(RECORDS FOR THE EXERCISE begins)

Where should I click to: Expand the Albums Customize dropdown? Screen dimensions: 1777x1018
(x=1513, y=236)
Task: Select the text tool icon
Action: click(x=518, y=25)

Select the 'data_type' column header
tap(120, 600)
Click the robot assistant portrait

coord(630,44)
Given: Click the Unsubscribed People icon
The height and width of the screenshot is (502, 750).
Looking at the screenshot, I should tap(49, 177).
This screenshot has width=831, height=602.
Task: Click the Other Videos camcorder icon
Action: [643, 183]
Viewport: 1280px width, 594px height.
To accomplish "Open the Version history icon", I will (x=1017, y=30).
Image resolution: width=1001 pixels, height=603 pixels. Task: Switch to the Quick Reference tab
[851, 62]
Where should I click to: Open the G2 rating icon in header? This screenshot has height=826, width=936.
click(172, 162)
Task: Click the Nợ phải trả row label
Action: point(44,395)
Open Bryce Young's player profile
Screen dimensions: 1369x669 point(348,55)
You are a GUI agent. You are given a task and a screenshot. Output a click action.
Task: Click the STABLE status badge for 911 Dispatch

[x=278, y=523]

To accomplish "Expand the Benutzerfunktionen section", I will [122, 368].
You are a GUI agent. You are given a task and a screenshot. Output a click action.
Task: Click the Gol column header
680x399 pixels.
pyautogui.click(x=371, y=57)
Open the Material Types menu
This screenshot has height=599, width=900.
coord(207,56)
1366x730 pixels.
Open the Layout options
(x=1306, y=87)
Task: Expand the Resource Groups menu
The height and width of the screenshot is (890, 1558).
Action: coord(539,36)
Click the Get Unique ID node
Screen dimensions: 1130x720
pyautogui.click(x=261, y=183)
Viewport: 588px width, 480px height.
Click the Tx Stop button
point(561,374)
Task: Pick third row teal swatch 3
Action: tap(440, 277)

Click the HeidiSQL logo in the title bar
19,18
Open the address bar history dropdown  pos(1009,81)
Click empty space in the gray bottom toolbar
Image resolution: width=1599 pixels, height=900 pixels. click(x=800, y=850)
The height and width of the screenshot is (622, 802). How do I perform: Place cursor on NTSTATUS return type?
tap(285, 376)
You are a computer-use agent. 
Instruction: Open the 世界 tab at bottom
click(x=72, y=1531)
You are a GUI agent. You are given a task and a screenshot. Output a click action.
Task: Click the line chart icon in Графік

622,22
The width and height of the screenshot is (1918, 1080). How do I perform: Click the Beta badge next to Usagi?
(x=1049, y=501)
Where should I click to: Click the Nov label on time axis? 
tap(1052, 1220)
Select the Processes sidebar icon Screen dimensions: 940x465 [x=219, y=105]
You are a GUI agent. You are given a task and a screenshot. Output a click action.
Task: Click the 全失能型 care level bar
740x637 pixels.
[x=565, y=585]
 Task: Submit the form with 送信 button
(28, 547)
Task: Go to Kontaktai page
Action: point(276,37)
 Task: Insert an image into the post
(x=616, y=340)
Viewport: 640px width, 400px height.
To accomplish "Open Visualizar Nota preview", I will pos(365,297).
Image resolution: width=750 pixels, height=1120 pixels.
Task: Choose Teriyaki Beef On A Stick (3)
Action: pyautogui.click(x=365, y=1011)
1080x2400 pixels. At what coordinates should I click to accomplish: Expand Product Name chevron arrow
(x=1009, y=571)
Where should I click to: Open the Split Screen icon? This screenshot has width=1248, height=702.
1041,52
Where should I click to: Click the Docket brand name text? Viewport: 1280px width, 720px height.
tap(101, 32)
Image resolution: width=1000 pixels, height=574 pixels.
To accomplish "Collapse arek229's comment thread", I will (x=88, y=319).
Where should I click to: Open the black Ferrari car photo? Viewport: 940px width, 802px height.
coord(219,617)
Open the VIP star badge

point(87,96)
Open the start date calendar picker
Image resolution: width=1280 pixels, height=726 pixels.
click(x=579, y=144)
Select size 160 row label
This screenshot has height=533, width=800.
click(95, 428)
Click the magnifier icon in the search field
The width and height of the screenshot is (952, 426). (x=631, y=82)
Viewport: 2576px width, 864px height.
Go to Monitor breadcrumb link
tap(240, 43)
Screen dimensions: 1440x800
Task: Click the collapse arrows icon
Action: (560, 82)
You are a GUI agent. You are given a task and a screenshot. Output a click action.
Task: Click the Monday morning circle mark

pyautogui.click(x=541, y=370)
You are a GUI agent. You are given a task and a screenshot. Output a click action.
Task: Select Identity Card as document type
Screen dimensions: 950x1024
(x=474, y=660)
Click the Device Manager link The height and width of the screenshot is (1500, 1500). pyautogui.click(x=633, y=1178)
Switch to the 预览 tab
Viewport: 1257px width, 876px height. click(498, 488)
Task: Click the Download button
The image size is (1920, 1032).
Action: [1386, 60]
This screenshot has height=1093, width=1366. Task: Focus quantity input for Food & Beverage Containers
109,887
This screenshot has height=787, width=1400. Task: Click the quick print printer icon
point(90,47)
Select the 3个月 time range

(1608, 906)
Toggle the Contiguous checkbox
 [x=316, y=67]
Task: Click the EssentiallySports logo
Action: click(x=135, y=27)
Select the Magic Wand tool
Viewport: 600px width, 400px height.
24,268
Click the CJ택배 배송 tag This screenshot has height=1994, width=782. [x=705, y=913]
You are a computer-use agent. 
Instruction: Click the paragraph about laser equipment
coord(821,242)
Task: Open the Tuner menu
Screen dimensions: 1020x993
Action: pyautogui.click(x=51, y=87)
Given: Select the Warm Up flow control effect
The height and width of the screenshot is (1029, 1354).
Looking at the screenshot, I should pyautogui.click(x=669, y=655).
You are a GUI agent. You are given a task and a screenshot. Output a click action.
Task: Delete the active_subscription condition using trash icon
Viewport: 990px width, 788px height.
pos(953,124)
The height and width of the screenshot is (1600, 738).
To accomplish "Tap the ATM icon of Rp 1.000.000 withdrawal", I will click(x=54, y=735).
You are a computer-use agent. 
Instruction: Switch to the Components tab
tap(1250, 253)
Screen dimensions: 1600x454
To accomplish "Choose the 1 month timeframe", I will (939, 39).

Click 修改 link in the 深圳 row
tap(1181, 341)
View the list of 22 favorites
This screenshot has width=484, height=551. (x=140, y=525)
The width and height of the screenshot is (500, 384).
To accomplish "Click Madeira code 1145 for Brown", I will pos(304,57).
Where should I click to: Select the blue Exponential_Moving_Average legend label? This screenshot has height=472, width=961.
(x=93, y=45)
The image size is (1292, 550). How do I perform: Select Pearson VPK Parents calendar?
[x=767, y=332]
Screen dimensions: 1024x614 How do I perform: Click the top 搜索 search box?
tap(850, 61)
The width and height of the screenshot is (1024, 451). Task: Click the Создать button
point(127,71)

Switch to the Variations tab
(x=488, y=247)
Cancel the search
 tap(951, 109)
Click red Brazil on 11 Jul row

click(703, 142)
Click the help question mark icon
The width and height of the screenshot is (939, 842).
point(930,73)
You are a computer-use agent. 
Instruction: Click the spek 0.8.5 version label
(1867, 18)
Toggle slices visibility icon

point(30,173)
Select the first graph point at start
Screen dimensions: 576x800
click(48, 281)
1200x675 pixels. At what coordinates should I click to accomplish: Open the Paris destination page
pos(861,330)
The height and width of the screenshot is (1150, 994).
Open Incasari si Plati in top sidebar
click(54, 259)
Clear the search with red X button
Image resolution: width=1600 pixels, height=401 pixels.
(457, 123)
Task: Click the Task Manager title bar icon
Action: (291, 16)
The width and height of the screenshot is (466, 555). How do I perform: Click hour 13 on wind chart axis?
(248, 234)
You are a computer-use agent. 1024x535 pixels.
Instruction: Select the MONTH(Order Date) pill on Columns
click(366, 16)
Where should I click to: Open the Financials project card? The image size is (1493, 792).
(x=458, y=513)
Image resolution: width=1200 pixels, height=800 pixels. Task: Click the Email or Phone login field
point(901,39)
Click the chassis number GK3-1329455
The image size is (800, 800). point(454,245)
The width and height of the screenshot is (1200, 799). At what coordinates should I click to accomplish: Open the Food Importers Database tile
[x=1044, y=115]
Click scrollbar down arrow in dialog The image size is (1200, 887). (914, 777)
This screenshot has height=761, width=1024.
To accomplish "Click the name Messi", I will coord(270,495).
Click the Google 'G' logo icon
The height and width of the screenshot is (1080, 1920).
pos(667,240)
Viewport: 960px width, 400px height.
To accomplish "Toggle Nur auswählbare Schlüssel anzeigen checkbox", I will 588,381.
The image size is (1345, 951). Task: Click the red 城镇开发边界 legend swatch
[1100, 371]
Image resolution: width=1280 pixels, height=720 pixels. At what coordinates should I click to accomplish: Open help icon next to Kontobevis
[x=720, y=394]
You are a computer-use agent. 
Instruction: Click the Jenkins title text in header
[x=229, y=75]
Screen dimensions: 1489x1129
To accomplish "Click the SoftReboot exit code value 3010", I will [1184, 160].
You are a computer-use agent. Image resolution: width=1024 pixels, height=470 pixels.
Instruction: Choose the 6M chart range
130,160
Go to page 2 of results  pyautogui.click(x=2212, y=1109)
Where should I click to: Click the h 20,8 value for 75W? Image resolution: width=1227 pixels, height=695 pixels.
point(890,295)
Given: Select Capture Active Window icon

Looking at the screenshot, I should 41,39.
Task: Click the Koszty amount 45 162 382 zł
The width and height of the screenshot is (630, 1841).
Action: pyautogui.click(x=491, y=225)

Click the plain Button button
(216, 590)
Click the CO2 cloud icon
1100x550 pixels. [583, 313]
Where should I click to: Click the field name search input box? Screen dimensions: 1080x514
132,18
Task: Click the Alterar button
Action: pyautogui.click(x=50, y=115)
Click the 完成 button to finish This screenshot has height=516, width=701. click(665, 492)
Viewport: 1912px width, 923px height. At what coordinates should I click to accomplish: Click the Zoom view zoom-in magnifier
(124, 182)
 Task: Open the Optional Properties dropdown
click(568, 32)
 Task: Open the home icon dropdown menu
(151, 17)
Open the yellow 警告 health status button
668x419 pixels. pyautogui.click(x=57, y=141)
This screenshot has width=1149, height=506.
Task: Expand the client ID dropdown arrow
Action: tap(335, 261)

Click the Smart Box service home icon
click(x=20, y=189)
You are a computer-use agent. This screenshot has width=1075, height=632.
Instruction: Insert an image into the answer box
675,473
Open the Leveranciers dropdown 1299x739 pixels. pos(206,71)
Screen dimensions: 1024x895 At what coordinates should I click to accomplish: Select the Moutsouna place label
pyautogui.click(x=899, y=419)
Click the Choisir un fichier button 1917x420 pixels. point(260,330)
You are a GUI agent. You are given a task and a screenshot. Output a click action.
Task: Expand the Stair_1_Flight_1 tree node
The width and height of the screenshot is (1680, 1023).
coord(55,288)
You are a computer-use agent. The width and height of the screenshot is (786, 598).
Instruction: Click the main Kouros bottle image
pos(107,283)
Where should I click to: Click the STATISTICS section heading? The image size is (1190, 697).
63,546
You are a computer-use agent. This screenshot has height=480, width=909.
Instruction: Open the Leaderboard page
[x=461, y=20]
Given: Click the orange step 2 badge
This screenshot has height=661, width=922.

(RECORDS FOR THE EXERCISE ends)

● ACTIVITY: Nothing but lines that contain "history" should appear in the answer. Copy each from the records.

● WORKED SOLUTION:
To accomplish "Open the Version history icon", I will (x=1017, y=30).
Open the address bar history dropdown  pos(1009,81)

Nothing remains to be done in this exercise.